§ **Source records**:
↓

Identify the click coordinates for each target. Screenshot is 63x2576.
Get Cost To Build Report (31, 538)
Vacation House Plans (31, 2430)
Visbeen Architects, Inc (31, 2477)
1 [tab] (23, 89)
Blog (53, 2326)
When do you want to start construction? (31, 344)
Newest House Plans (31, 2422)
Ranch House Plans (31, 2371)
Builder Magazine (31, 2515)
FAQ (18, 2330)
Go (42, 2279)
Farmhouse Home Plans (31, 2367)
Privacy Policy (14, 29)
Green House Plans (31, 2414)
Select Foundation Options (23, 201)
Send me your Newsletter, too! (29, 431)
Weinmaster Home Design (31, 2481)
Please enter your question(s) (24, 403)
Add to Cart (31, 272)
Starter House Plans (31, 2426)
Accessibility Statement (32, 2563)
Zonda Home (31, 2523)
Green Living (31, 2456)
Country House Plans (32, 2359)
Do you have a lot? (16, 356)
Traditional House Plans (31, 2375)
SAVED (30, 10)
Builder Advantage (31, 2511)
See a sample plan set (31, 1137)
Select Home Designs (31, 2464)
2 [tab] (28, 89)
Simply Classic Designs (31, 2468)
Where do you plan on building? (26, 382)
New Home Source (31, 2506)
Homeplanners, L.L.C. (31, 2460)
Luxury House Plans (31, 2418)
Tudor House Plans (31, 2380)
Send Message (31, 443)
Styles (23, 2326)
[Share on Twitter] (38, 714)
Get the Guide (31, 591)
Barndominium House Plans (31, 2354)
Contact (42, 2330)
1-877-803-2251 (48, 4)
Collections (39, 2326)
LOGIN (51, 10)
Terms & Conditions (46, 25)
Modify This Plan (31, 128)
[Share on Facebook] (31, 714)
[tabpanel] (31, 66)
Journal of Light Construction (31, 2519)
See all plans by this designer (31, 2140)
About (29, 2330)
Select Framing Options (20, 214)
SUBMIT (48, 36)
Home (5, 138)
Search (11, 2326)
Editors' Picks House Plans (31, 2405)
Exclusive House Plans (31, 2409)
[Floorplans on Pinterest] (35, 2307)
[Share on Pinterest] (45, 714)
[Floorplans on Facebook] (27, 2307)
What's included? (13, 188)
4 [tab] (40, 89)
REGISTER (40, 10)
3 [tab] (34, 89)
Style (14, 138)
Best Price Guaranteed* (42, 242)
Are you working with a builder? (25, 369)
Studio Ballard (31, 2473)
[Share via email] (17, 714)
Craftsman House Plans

↑

§ **WHAT TO DO**: Copy each record from above without leaving any out.

§ **ANSWER TO THIS TASK**:
Identify the click coordinates for each target. Screenshot is 63x2576.
Get Cost To Build Report (31, 538)
Vacation House Plans (31, 2430)
Visbeen Architects, Inc (31, 2477)
1 [tab] (23, 89)
Blog (53, 2326)
When do you want to start construction? (31, 344)
Newest House Plans (31, 2422)
Ranch House Plans (31, 2371)
Builder Magazine (31, 2515)
FAQ (18, 2330)
Go (42, 2279)
Farmhouse Home Plans (31, 2367)
Privacy Policy (14, 29)
Green House Plans (31, 2414)
Select Foundation Options (23, 201)
Send me your Newsletter, too! (29, 431)
Weinmaster Home Design (31, 2481)
Please enter your question(s) (24, 403)
Add to Cart (31, 272)
Starter House Plans (31, 2426)
Accessibility Statement (32, 2563)
Zonda Home (31, 2523)
Green Living (31, 2456)
Country House Plans (32, 2359)
Do you have a lot? (16, 356)
Traditional House Plans (31, 2375)
SAVED (30, 10)
Builder Advantage (31, 2511)
See a sample plan set (31, 1137)
Select Home Designs (31, 2464)
2 [tab] (28, 89)
Simply Classic Designs (31, 2468)
Where do you plan on building? (26, 382)
New Home Source (31, 2506)
Homeplanners, L.L.C. (31, 2460)
Luxury House Plans (31, 2418)
Tudor House Plans (31, 2380)
Send Message (31, 443)
Styles (23, 2326)
[Share on Twitter] (38, 714)
Get the Guide (31, 591)
Barndominium House Plans (31, 2354)
Contact (42, 2330)
1-877-803-2251 (48, 4)
Collections (39, 2326)
LOGIN (51, 10)
Terms & Conditions (46, 25)
Modify This Plan (31, 128)
[Share on Facebook] (31, 714)
[tabpanel] (31, 66)
Journal of Light Construction (31, 2519)
See all plans by this designer (31, 2140)
About (29, 2330)
Select Framing Options (20, 214)
SUBMIT (48, 36)
Home (5, 138)
Search (11, 2326)
Editors' Picks House Plans (31, 2405)
Exclusive House Plans (31, 2409)
[Floorplans on Pinterest] (35, 2307)
[Share on Pinterest] (45, 714)
[Floorplans on Facebook] (27, 2307)
What's included? (13, 188)
4 [tab] (40, 89)
REGISTER (40, 10)
3 [tab] (34, 89)
Style (14, 138)
Best Price Guaranteed* (42, 242)
Are you working with a builder? (25, 369)
Studio Ballard (31, 2473)
[Share via email] (17, 714)
Craftsman House Plans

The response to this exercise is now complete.